3. ADDITIONAL DISCLOSURE REQUIREMENT FOR BROKERS ACTING AS
AGENT OF INSURED
In addition to the requirements in 1. above, we as Brokers will inform consumers of:
(a) our status; and
(b) the company we are representing.
We will also inform consumers and the corporate entity for whom we are acting of any
associations between us and Private Health Insurers and/or general insurers.
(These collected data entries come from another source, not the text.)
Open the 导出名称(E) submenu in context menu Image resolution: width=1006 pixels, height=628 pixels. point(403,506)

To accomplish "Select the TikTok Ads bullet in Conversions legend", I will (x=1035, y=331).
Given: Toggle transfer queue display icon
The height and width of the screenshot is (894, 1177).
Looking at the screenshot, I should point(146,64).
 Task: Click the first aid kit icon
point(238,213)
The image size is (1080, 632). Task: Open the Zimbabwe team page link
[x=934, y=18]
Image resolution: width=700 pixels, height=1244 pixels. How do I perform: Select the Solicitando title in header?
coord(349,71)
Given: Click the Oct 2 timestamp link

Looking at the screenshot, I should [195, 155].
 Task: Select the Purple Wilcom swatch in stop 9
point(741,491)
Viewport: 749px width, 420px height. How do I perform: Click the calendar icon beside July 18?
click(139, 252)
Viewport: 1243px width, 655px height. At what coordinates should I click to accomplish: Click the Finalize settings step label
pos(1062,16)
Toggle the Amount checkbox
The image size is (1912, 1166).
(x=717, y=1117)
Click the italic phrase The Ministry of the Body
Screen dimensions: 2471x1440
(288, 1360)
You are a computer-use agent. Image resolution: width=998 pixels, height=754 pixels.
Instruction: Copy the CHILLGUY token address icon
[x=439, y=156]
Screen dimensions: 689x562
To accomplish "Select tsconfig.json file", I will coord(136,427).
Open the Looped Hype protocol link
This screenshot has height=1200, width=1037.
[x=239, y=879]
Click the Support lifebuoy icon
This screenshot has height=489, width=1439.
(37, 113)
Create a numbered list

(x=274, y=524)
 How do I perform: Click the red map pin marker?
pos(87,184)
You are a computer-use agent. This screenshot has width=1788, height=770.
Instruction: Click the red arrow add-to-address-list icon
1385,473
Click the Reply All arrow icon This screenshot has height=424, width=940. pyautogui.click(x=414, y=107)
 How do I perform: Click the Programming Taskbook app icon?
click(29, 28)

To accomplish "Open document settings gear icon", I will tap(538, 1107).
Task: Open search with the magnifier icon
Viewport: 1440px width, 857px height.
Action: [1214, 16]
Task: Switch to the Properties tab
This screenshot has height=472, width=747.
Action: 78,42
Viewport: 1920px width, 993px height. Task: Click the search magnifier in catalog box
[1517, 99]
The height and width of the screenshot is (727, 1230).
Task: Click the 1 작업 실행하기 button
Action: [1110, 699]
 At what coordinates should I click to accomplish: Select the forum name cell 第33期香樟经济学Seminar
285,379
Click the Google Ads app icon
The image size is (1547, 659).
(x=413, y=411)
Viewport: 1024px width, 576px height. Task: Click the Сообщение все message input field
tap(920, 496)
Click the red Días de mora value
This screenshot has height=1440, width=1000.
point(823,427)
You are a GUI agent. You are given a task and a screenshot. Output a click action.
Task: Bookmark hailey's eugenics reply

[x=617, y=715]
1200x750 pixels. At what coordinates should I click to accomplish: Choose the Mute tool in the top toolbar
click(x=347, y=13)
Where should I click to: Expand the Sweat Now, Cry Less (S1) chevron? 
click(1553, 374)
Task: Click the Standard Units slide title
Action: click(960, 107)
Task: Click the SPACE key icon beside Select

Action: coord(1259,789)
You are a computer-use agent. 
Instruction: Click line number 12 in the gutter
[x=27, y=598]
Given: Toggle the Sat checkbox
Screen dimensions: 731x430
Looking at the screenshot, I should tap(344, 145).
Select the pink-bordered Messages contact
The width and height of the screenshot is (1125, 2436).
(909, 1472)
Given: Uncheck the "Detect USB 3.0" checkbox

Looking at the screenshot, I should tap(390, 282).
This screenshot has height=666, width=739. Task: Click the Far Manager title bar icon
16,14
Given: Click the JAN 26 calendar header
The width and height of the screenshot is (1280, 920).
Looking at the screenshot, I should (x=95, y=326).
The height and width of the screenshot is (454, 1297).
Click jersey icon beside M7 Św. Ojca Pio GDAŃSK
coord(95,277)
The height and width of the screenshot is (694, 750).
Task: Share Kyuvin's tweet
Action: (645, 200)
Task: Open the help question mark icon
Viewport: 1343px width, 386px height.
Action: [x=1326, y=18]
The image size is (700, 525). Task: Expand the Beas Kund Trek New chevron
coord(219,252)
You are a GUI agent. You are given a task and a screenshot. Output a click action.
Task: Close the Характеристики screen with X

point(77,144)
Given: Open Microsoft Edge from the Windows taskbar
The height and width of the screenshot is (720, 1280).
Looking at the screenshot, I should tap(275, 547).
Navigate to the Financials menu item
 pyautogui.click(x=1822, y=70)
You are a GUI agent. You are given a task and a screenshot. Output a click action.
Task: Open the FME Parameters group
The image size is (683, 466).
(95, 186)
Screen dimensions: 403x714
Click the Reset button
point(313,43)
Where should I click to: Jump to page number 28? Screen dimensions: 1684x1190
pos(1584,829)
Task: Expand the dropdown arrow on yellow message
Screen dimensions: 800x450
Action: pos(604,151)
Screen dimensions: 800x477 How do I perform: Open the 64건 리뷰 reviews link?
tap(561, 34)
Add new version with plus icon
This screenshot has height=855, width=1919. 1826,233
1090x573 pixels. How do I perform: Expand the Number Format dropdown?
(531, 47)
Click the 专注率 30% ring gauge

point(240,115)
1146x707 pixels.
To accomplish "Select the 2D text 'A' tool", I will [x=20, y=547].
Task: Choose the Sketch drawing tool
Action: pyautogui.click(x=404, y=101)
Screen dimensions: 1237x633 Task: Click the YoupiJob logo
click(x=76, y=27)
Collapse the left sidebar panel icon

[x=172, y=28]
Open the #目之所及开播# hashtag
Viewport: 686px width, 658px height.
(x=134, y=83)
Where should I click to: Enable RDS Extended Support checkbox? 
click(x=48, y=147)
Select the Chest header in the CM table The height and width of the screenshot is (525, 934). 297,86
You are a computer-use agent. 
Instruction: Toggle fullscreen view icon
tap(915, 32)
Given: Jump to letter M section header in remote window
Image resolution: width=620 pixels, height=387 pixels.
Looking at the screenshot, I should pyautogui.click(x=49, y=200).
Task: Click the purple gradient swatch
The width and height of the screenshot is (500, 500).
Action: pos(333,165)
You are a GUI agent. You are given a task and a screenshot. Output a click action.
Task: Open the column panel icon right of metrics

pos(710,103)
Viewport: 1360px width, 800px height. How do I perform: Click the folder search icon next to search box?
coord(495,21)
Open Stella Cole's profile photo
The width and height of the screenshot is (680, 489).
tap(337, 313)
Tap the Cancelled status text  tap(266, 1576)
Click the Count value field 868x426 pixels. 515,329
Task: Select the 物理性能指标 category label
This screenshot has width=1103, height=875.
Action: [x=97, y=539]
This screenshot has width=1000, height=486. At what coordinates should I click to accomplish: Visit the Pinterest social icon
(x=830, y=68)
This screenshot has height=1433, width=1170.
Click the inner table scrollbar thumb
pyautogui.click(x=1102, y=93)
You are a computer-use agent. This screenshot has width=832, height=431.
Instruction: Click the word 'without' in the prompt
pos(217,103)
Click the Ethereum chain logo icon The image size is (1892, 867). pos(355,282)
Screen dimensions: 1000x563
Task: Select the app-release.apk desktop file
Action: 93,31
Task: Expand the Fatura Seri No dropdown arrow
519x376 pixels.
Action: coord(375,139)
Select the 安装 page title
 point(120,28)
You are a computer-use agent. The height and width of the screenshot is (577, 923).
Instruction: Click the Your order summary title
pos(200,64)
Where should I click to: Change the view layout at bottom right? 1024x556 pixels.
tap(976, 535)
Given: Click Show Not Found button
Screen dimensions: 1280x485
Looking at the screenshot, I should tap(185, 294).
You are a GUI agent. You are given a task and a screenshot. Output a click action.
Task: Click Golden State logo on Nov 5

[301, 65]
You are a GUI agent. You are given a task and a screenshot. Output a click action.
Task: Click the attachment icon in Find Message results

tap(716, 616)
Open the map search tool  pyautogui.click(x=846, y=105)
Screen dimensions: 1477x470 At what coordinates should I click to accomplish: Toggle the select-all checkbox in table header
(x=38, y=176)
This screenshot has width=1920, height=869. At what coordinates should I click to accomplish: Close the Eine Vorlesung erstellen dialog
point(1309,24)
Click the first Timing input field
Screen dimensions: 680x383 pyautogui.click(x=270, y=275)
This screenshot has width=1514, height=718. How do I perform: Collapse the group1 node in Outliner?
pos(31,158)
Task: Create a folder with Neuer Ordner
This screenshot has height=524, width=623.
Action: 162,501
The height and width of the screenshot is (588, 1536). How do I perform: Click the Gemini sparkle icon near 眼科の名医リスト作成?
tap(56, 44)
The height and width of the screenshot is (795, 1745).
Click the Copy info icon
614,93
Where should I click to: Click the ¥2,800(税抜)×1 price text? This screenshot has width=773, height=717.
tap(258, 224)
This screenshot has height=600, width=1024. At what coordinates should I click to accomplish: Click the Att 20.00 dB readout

4. ADDITIONAL DISCLOSURE REQUIREMENT FOR CORPORATE BROKERS
OPERATING ON BEHALF OF ORGANISATIONS WISHING TO OFFER HEALTH
INSURANCE PRODUCTS TO EMPLOYEES
In addition to the requirements in 1 above, we as Corporate Brokers will inform our
principal of our status.

PART G: PRIVACY
1. NATIONAL PRIVACY PRINCIPLES
We will:
(a) embrace the National Privacy Principles under the Privacy Act 1988 and the
provisions of relevant State privacy legislation; and
(b) formulate and publish our own Privacy Policy, by which we will abide.

PART H: DEFINITIONS
1. DEFINED WORDS
In the Code, the following terms mean:
advice” means general advice of a factual nature;
agent” means an insurance intermediary who is an agent for one or more Private
Health Insurers and who acts on behalf of the Private Health Insurer/s;
association” means the PHIIA;
broker” means an insurance intermediary who is an agent for a consumer and who acts
on behalf of the consumer;
consumer” means an individual, where that individual, whether alone or jointly with
another individual, enters or proposes to enter into a PHI contract;
corporate broker” means an insurance intermediary who is a representative of an
organisation wishing to offer health insurance products provided by a Private Health
Insurer or general insurer to their employees and acts on behalf of that organisation;
Board” means the board of directors of the PHIIA set up to manage the affairs of the
Association;
DoHA” means the Australian Government Department of Health and Ageing, or such
other name given to such body from time to time;
dispute” means an unresolved complaint about a product or service of an Intermediary
and for this purpose a complaint is an expression of dissatisfaction conveyed to an
Intermediary together with a request that the complaint be remedied by the Intermediary;
general insurer” means a general insurer offering health insurance products to
consumers that fall outside the Private Health Insurance Act 2007;
health insurance business” is as defined in Division 121 of the Private Health
Insurance Act 2007;d
Intermediary” means an “agent” or “broker” or “corporate broker” defined in these
Definitions.
Minister” means the Federal Minister or his or her delegate with the powers vested in
the Minister under the Private Health Insurance Act 2007;
PHI” means private health insurance;
PHIIA” means the Private Health Insurance Intermediaries Association, an industry
body that agents and brokers may join if they wish;
PHI policy” or “product” means each PHI policy arising out of or in connection with
health insurance business between a Private Health Insurer and a consumer;
PHIO” means the Private Health Insurance Ombudsman as appointed by the Minister
from time to time;
Policy documentation” means private health insurance policy information in
brochures, websites or other printed or electronic form;
private health insurance” means health insurance business;
Private Health Insurer” means a registered health benefits fund under the Private
Health Insurance Act 2007;
proposal” means a document in any form prepared by an Intermediary offering a
private health insurance product or products to a consumer or to an organisation.